Uno relativo agli affondamenti delle Navi dei veleni, poi trasmesso alla DDA per il significativo coinvolgimento del crimine organizzato, e uno sui presunti interramenti nel Torrente Oliva, tra Serra d’Aiello e Aiello Calabro, in cui si è registrato un notevole tasso di radioattività, un’anomalia termica con variazioni di temperatura di quattro-cinque gradi e una cifra abnorme di persone affette e decedute per patologie oncologiche. Il procuratore Giordano raggiunto da Strill.it telefonicamente si mostra cauto e prudente con riferimento a possibili collegamenti con la Jolly Rosso. “Parleremo – ha spiegato il procuratore paolano – quando avremo dati certi. In questo momento non sappiamo neppure se in fondo al Torrente Oliva ci siano fusti. Le due questioni potrebbero non essere collegate”. 

Adesso è infatti prioritario indagare sui tre siti inizialmente individuati lungo il torrente Oliva, risultati altamente radioattivi e tossici con concentrazioni di Cesio 137 e Mercurio. In particolare uno di questi, il più grande, potrebbe contenere la fonte di una radioattività che, come da controlli successivi, potrebbe avere causato l’incidenza drammatica di mortalità per tumore in quella zona.

 “Di concerto con il Ministero dell’Ambiente, l’Arpacal e da qualche giorno anche i Forestali, ognuno con le proprie competenze – ha spiegato Bruno Giordano –  stiamo procedendo a ritmo serrato con la messa in sicurezza di tutta la zona al fine di avviare il piano di caratterizzazione che il Ministero ha già presentato alla Procura”. Il procuratore Giordano ha parlato anche di una buona sinergia con riguardo a tali delicati accertamenti che, in questa prima fase di indagini in superficie, coinvolgono tutti i livelli: l’Ispra (Istituto Superiore per la Protezione e la Ricerca Ambientale) per conto del Ministero, l’Arpacal (Agenzia Regionale per la Protezione dell’Ambiente della Calabria) per conto della Regione, e il Corpo Forestale.

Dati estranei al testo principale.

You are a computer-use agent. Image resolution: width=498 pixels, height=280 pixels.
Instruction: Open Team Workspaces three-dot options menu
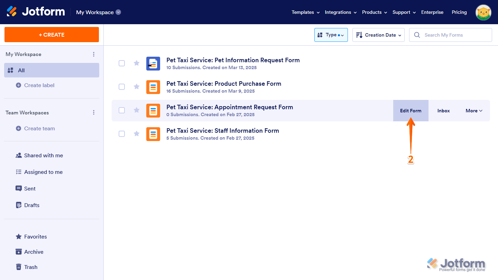point(93,113)
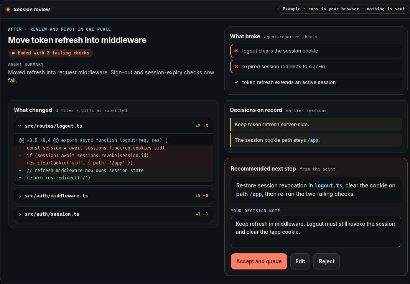Click the dot in the failing checks badge
Screen dimensions: 410x284
pyautogui.click(x=13, y=53)
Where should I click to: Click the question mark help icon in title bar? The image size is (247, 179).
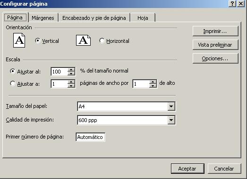(x=232, y=3)
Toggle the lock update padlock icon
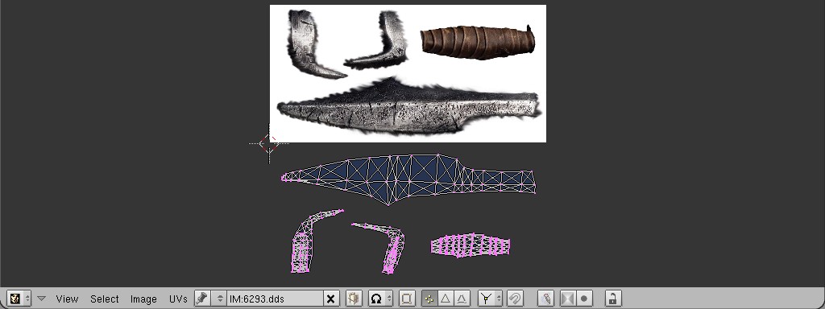825x309 pixels. tap(613, 299)
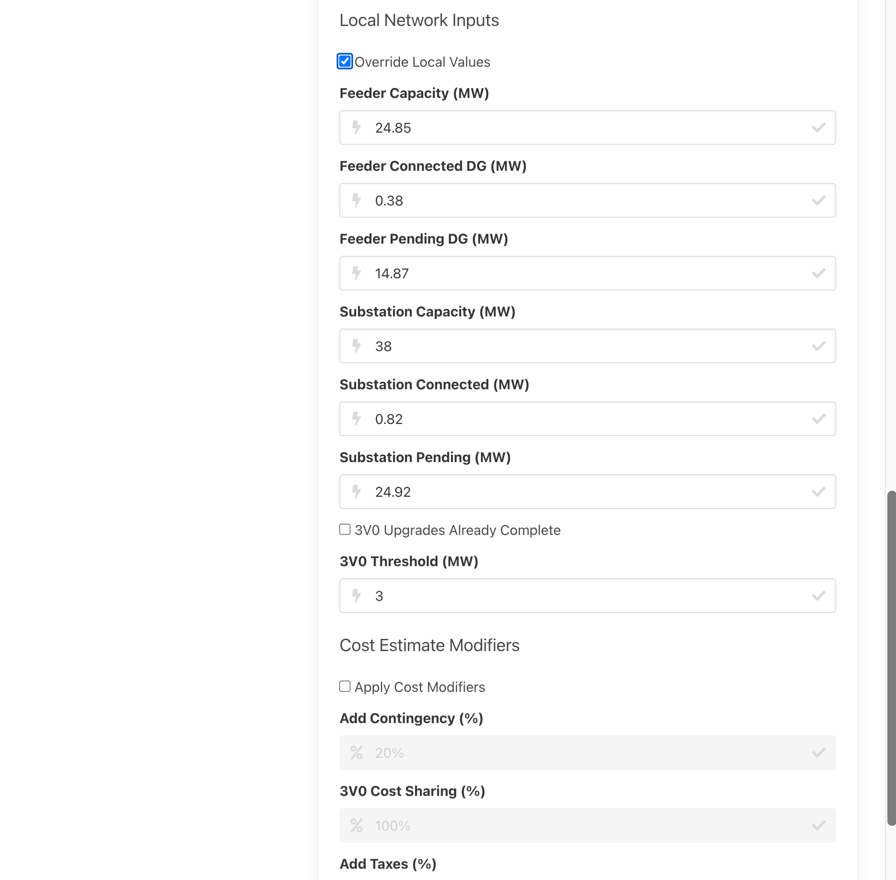
Task: Click percent icon in Add Contingency field
Action: (x=356, y=752)
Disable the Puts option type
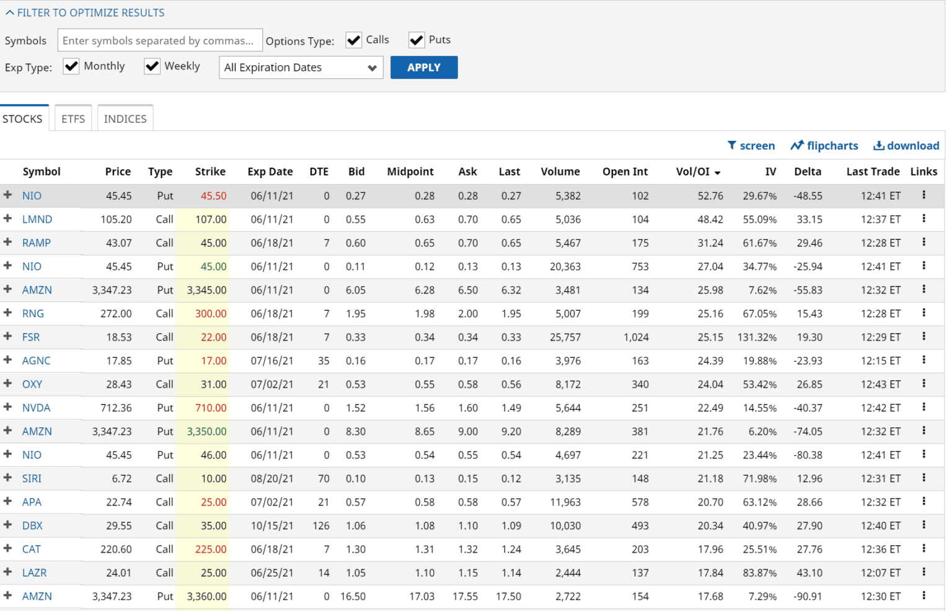Image resolution: width=952 pixels, height=611 pixels. coord(416,39)
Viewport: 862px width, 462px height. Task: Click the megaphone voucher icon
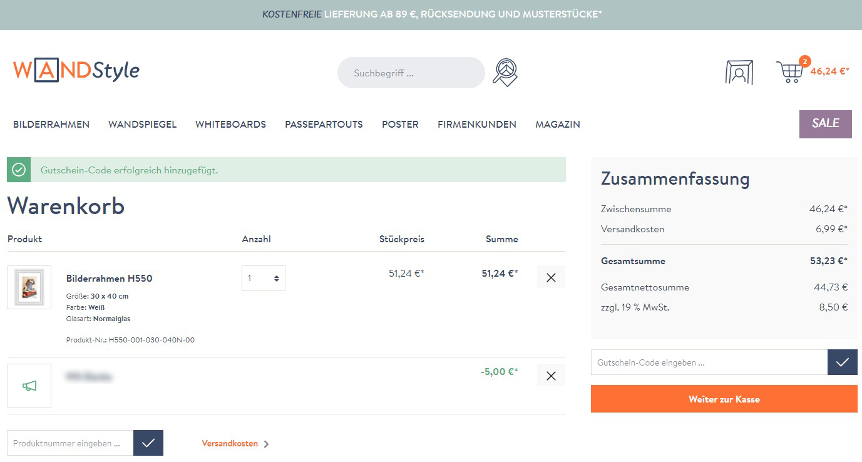[x=29, y=386]
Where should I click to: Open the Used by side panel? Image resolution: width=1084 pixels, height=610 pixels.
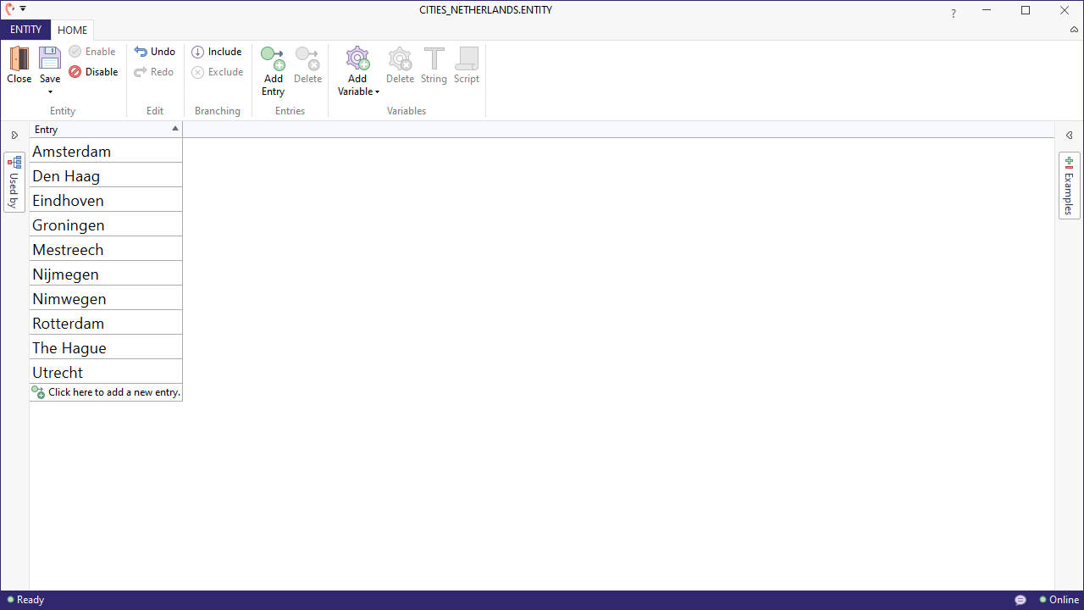pyautogui.click(x=14, y=182)
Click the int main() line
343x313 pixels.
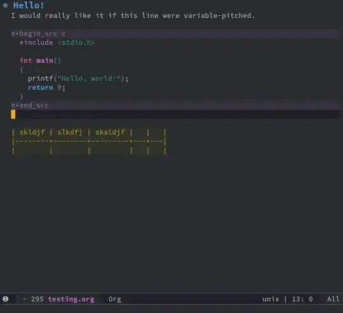point(40,60)

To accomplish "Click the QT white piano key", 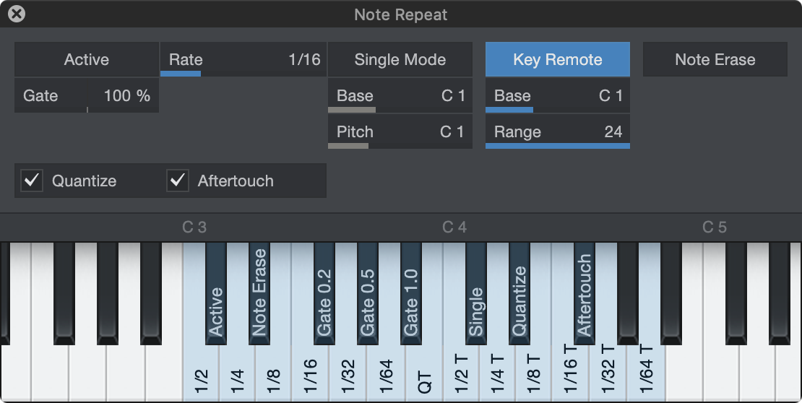I will pos(425,374).
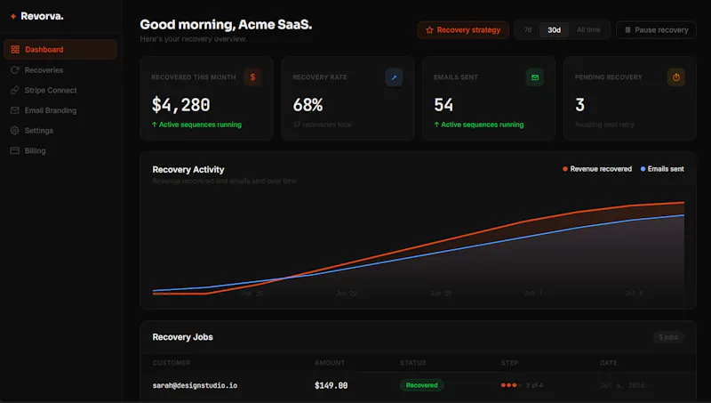Toggle the Revenue recovered legend series
The width and height of the screenshot is (711, 403).
(x=597, y=169)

“I primi e i secondi si stanno occupando delle analisi di natura chimica e radioattiva, mentre i Forestali stanno mettendo a disposizione i loro magnetometri e i loro elicotteri per effettuare rilievi a infrarossi al fine di appurare l’eventuale presenza di metalli sotto terra”. All’Ispra anche il compito di individuare la ditta che eseguirà i carotaggi, attualmente in fase di individuazione con una procedura particolarmente celere. Una stretta collaborazione tra Procura, Ministero e Regione, assente negli accertamenti sottomarini sulla presunta Cunsky, che dovrebbe condurre in breve tempo all’avvio dei carotaggi nelle aree individuate nel piano ministeriale. “I carotaggi potrebbero iniziare anche prima di Natale – dichiara fiducioso il procuratore Giordano -. ed entro i successivi quaranta giorni dovremmo già potere avere i risultati”.

Degli interventi successivi, e dei possibili risvolti, è dunque prematuro parlare. Forse si procederà con la messa in sicurezza di ciò che verrà  individuato qualora dovesse risultare maggiormente difficoltosa o pericolosa l’asportazione. La parola chiave rimane bonifica, anche se ne dovrebbe aggiungere un’altra: verità.